Чтобы попытаться ответить на все эти вопросы, мы рассмотрим конкретный миф — миф об Эдипе. Из предыдущих разборов ясно, что мы заинтересованы в том, чтобы подойти к этому мифу через посредство трагедии: «Царь Эдип».
Глава III. Эдип и жертва отпущения
Современное литературоведение и литературная критика — это изучение форм или структур, свод, система, решетка или код максимально точных и тонких различий, все более дробных оттенков. Хотя метод, который нам нужен, и не имеет никакого отношения к «общим идеям» — тем не менее это и не метод различий. Если верно, что трагедия разъедает и разлагает различия во взаимности конфликта, то, следовательно, любая разновидность современной критики от трагедии отстраняется и обрекает себя на ее непонимание.
Прежде всего это относится к психологическим интерпретациям. Трагедию «Царь Эдип» считают особенно богатой психологическими наблюдениями. Можно показать, что психологический — в буквальном и традиционном смысле слова — подход неизбежно искажает понимание пьесы.
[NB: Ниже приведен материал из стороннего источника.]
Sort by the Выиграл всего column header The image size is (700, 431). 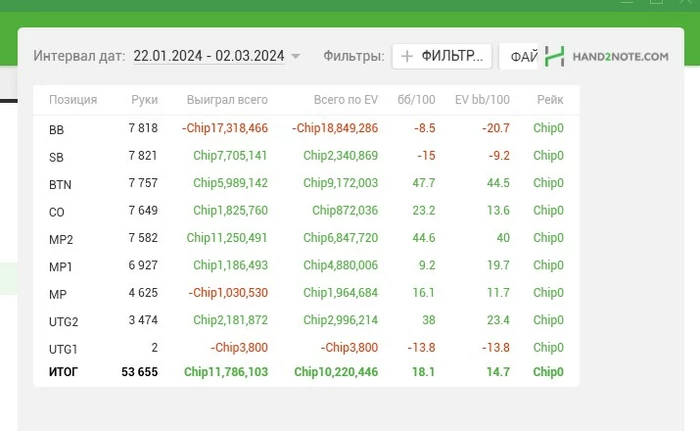click(227, 100)
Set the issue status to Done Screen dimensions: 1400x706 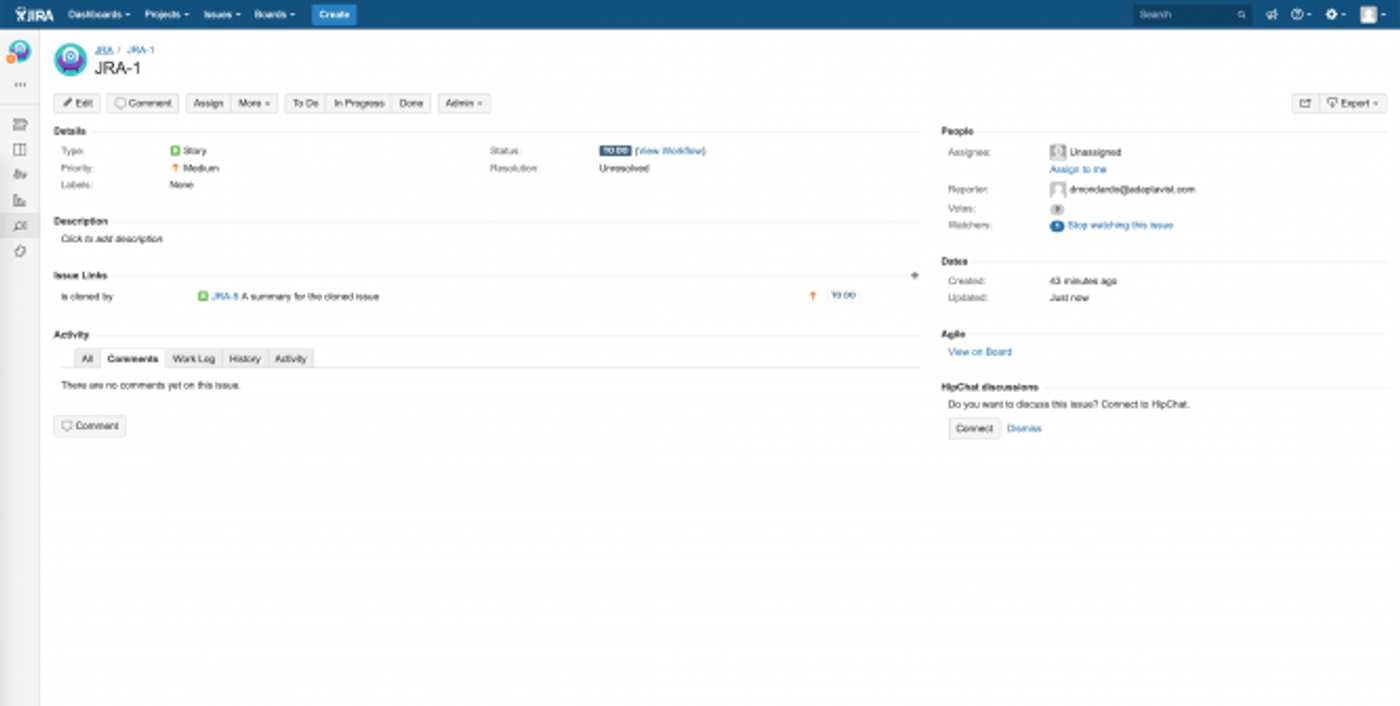click(x=410, y=103)
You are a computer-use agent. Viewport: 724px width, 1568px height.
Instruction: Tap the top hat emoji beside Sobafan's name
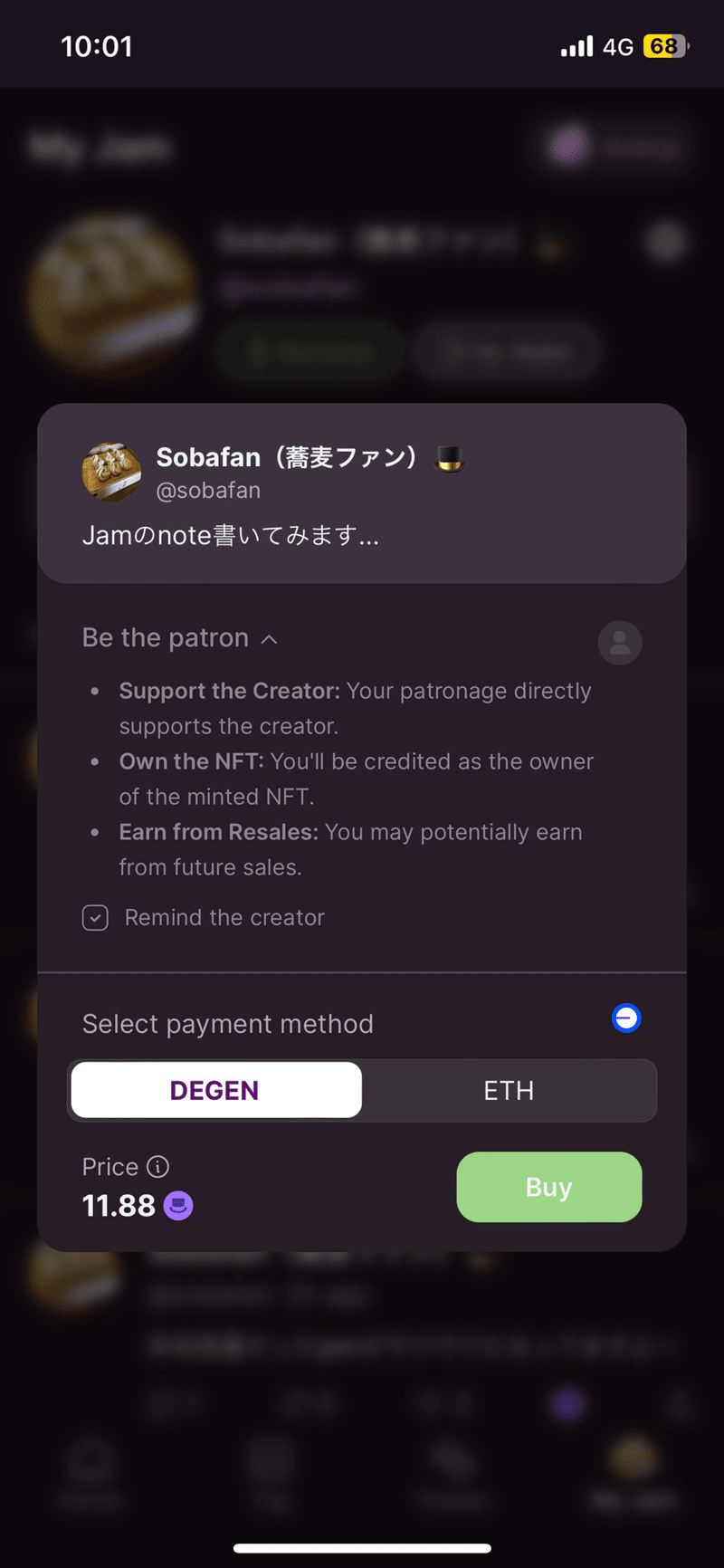point(449,458)
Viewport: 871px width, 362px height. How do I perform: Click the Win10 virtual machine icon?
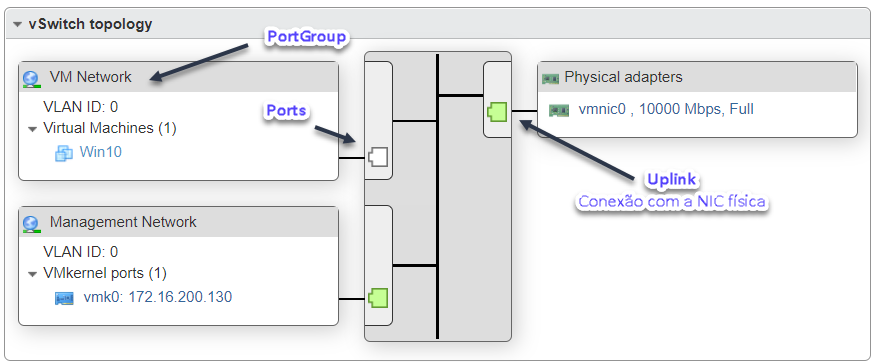coord(64,153)
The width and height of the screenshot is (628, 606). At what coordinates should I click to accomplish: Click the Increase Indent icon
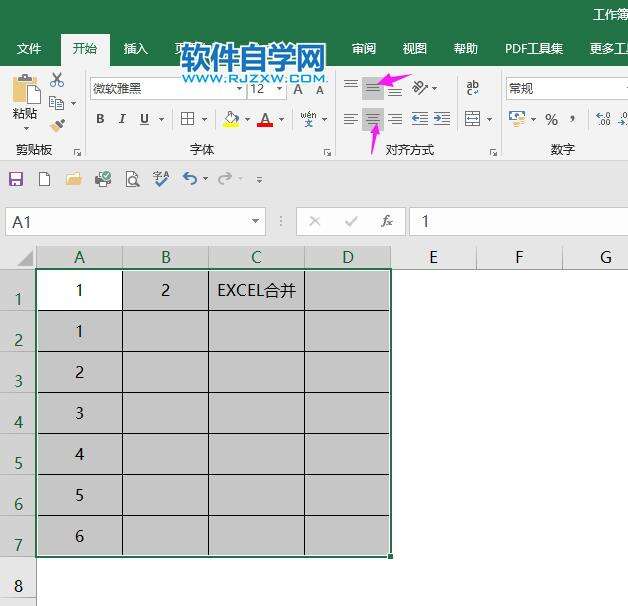[442, 119]
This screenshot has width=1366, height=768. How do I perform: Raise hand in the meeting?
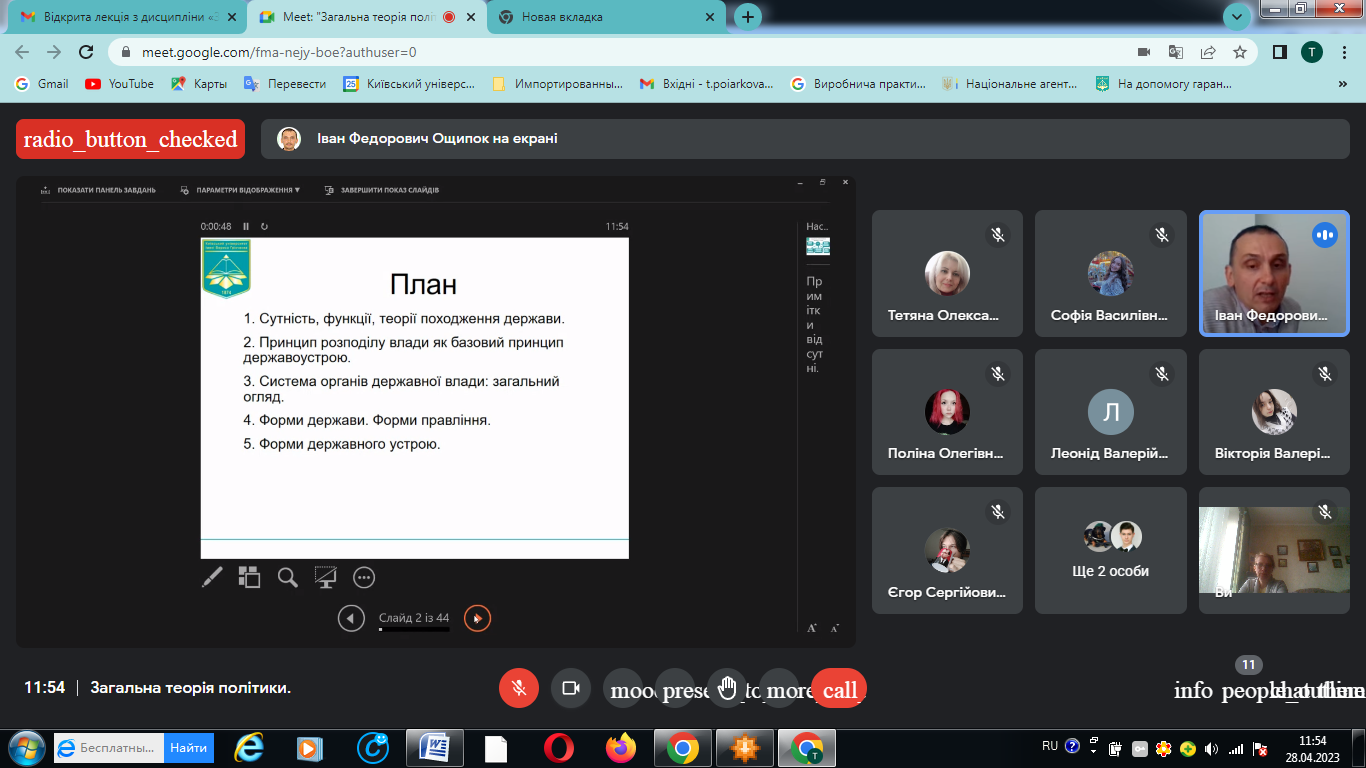coord(727,688)
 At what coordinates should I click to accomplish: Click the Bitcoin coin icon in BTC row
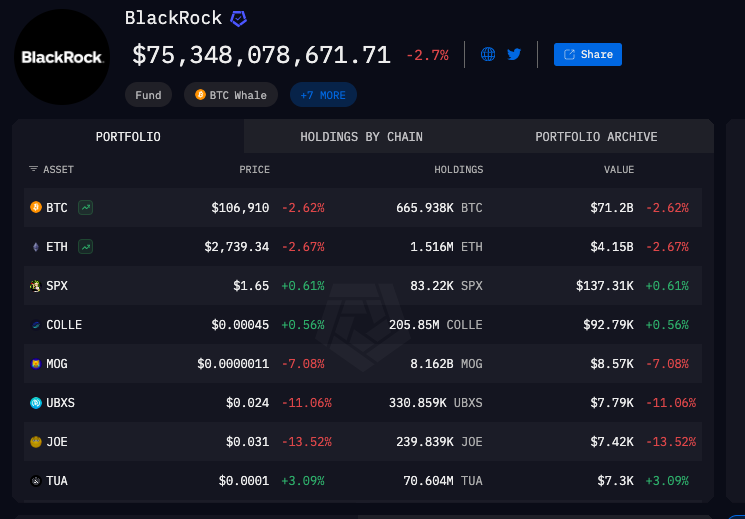click(35, 208)
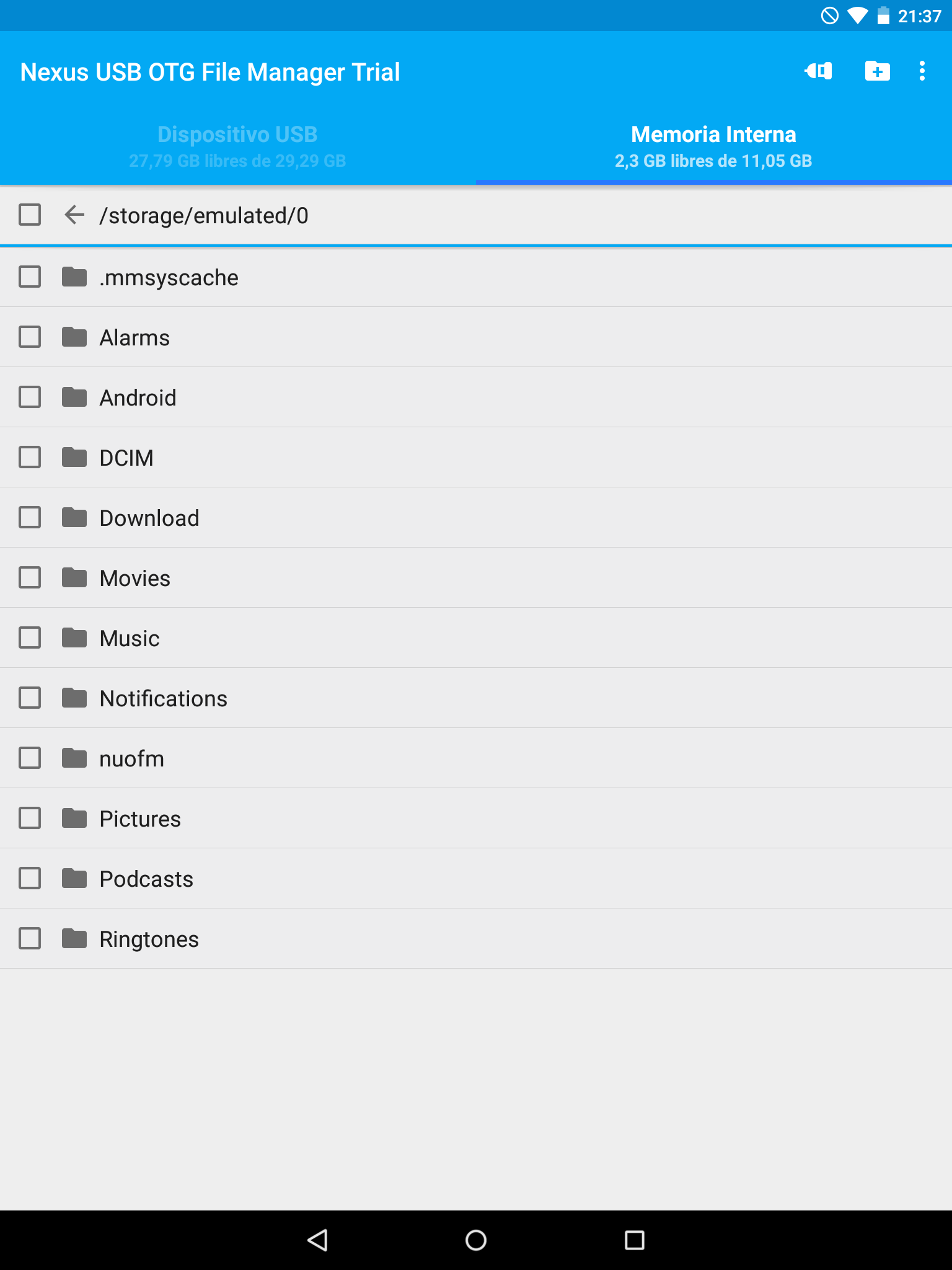This screenshot has height=1270, width=952.
Task: Check the select-all checkbox beside the path
Action: coord(30,215)
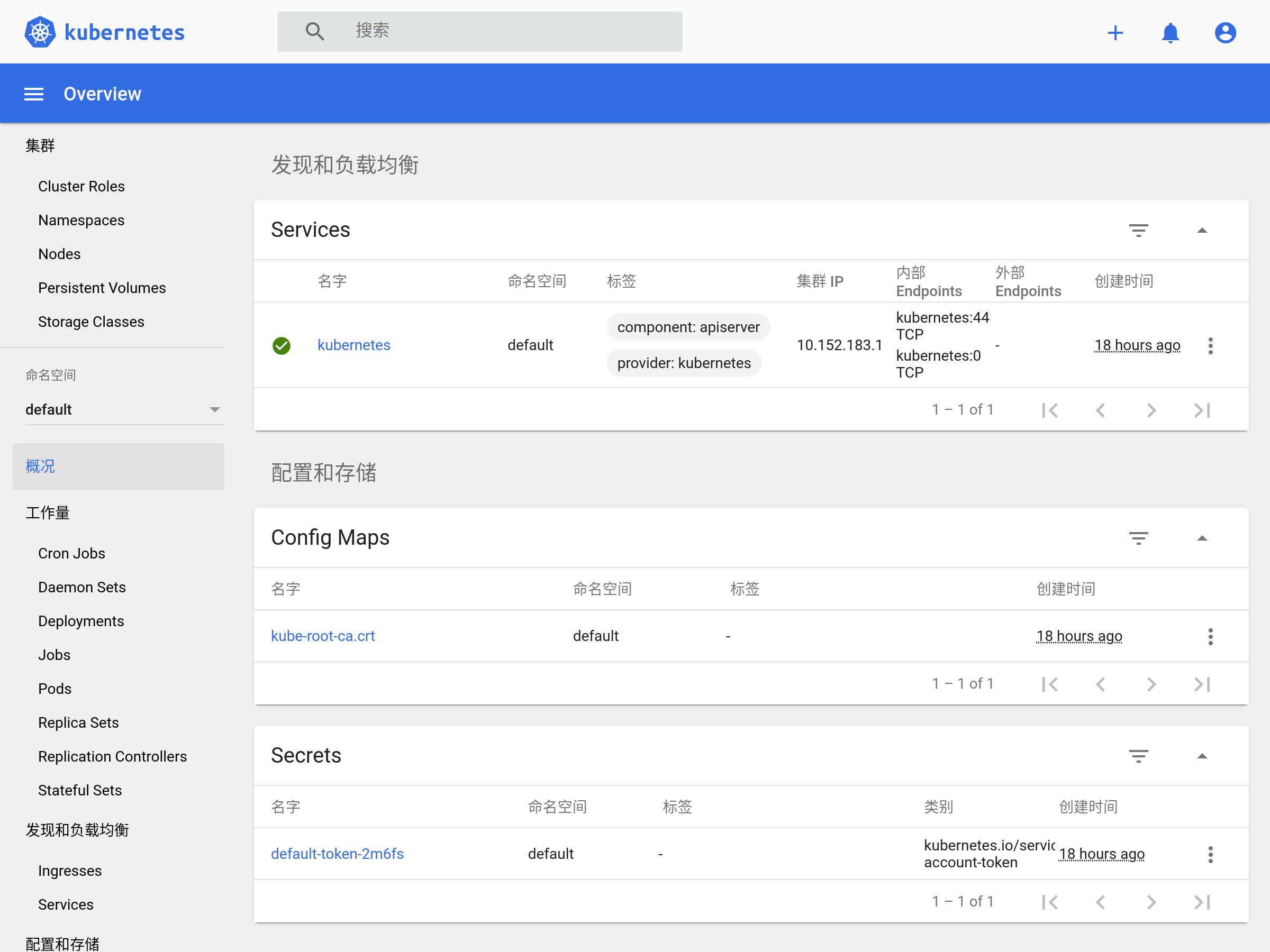Viewport: 1270px width, 952px height.
Task: Toggle the hamburger menu beside Overview
Action: point(34,94)
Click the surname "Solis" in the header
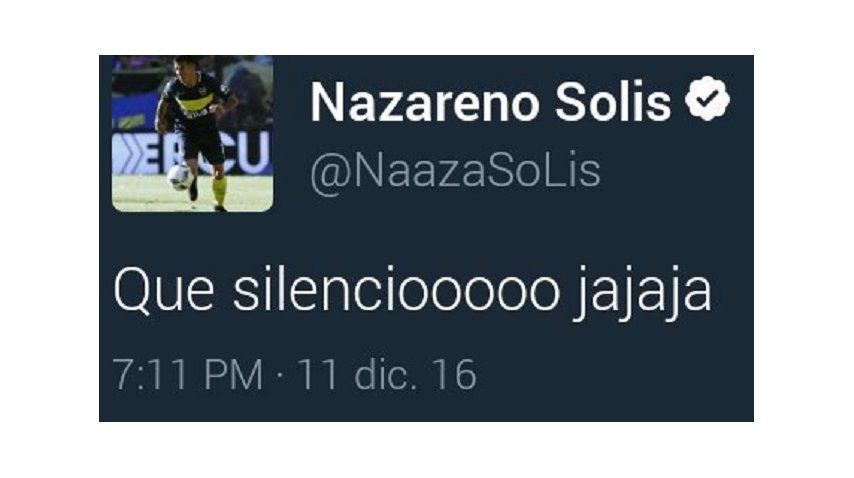 pos(613,102)
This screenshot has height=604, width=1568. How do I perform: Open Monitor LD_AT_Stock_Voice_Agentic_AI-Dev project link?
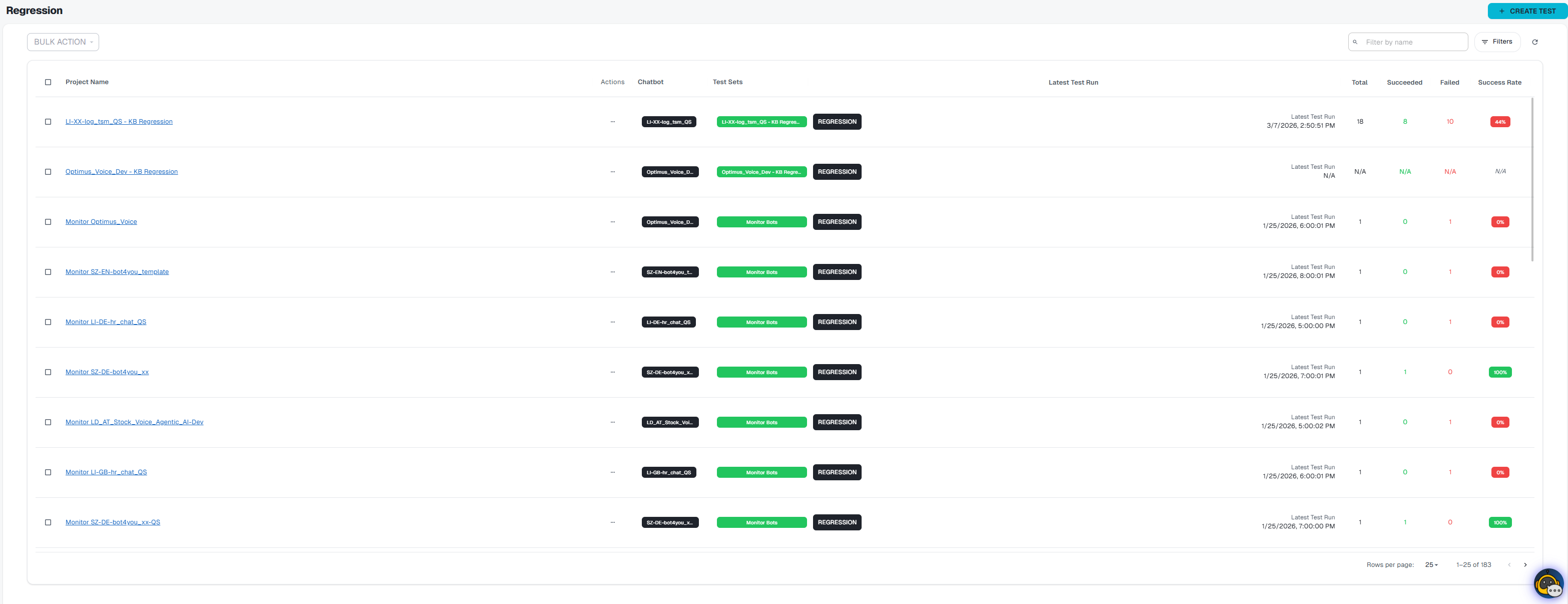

Софокла часто хвалят за то, что он создал очень индивидуализированный образ Эдипа. У этого героя будто бы «совершенно особенный» характер. В чем же этот характер заключается? Традиционно на этот вопрос отвечают так: Эдип «великодушен», но «импульсивен»; в начале пьесы вызывает восхищение его «благородное спокойствие»; в ответ на мольбы подданных царь решает приложить все силы, чтобы раскрыть тайну преступления, из-за которого они страдают. Но малейшая неудача, малейшая задержка, малейшая провокация лишают монарха хладнокровия. Поэтому можно поставить диагноз — «гневливость»: за нее упрекает себя даже сам Эдип, видимо, указывая тем самым на ту единственную, но роковую слабость, без которой невозможен подлинно трагический герой.